Iran is more secular than you might think, and its people are rising up against theocratic rule.
Iran could be a free, secular country.
When Americans think of Iran, we have a variety of unflattering images to choose from. We think of George W. Bush’s “axis of evil,” the mobs who stormed the US Embassy and took hostages, funding for militant groups like Hezbollah and Hamas, the ayatollahs who offered blood money for Salman Rushdie’s death.
But Iran isn’t just the ayatollahs. It has millions of young, diverse, well-educated people who chafe against theocratic rule. In contradiction to state censuses which implausibly claim that 99.5% of Iranians are devout Muslims, carefully done anonymous surveys suggest that 40% of Iranians are nonreligious, atheist or agnostic, comparable to many Western countries.
It’s possible that Iran’s theocratic system is about to crumble. If it happens, we’ll have Iranian women to thank.
Say her name: Mahsa Amini
The new wave of protests began with the death of Mahsa Amini on September 16. Amini was a 22-year-old woman from Kurdistan who was in Tehran to visit family. Iran’s Islamic morality police arrested her, supposedly for wearing her hijab incorrectly, and beat her to death while she was in custody.
A rebellious mood has been spreading since Iran’s hardline president, Ebrahim Raisi, declared a “Hijab and Chastity Day” and threatened to use facial recognition technology to crack down on women who defied the country’s dress code. (Raisi was elected in 2021 in a sham election after the ruling clerics barred more popular and moderate candidates from running.)

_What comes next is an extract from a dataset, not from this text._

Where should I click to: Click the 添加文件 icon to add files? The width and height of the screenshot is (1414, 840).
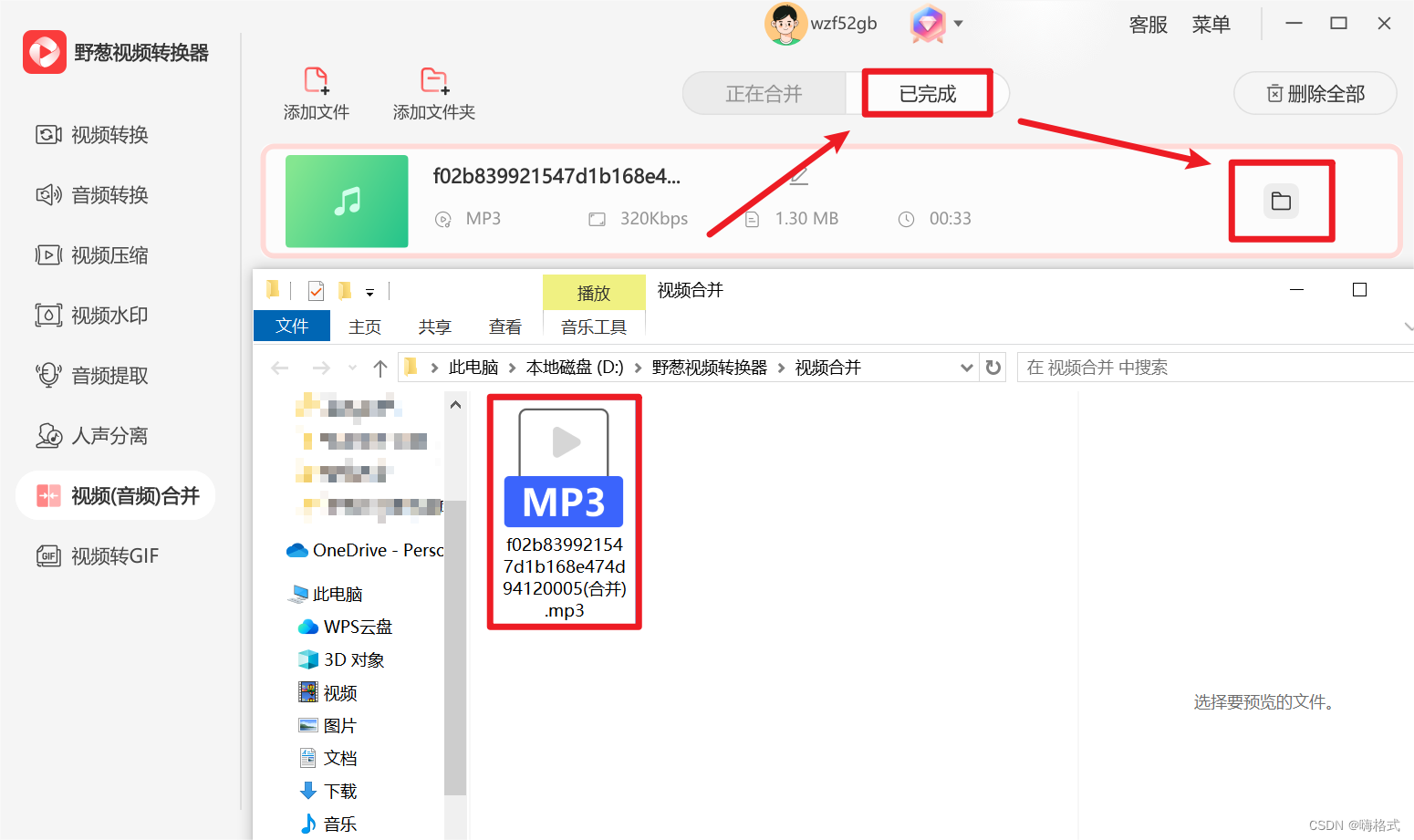tap(315, 91)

Iranian women have been resisting the regime’s morality laws for years. There was the Green Movement in 2009. There was the White Wednesdays movement in 2018, as well as the No2Hijab protests earlier this year, where women shared selfies and videos of themselves in public without headscarves. There have even been vigilante attacks on the clerics.
However, Amini’s murder was the spark that ignited an explosion of popular rage. In the days since her death, massive protests have spread like wildfire across the country. Iranian women are burning their hijabs in the street and chopping off their hair in symbolic protest. Protesters are chanting, “Women, life, freedom!” and “Death to the dictator!” in reference to Iran’s Supreme Leader Ali Khamenei.
As Roya Hakakian writes in the Atlantic:
More than some past uprisings against the regime, this one has been remarkably broad-based and inclusive. The affluent residents of north Tehran have come out alongside the poor ones from the city’s south side. The youth are there—and so are their parents, even their grandparents. The metropolitan people are out, and so are the small-town folk.
The women of Iran are at the forefront—they who have most consistently resisted the regime’s tyranny and persisted in rebutting the myth that the hijab is an Iranian tradition. The sight of all the men at their side is a sign of the near-universal disdain for the regime’s official misogyny. With the risks these citizens are taking and the sacrifices they are making, they are proving that if any tradition needs defending 24 hours a day by armed men who have to beat people to embrace it, then it deserves to perish.“The Bonfire of the Headscarves.” Roya Hakakian, The Atlantic, 24 September 2022.
The Iranian regime has reacted with indiscriminate violence. State police have fired live ammunition at protesters, killing at least 76, and arrested hundreds more. They’ve also cut off internet access across much of the country, trying to stop news from spreading. But, so far, they haven’t been able to crush the protests.
How does this end?
It’s hard to guess how these protests might end. Iran’s clerics don’t plan on giving up power peacefully, and they still have the upper hand when it comes to force. Impassioned as they are, the protesters don’t seem prepared to storm Evin Prison, the way the French revolutionaries stormed the Bastille.
On the other hand, even the Iranian regime, repressive and dictatorial as it is, depends on a perception of legitimacy. That’s why they bother holding elections for a president and a parliament, even though they only have whatever power the theocratic Guardian Council and Supreme Leader permit them to have. It provides a facade of democratic consent that keeps just enough people pacified.
Government, like money or religion, is a shared illusion that relies on a critical mass of belief. Even a seemingly entrenched regime can collapse if it loses enough support. Iran’s rulers have survived popular unrest before, but that doesn’t make them invincible. And by all accounts, this protest is bigger than anything they’ve faced so far.
Mahsa Amini, like other victims of the Iranian regime, is an ordinary person who didn’t set out to be a martyr. She should be alive today. But the least we can do is to make her death mean something. It would be fitting if, in her name, the Iranian people rise up against the rule of the morality police and the mullahs.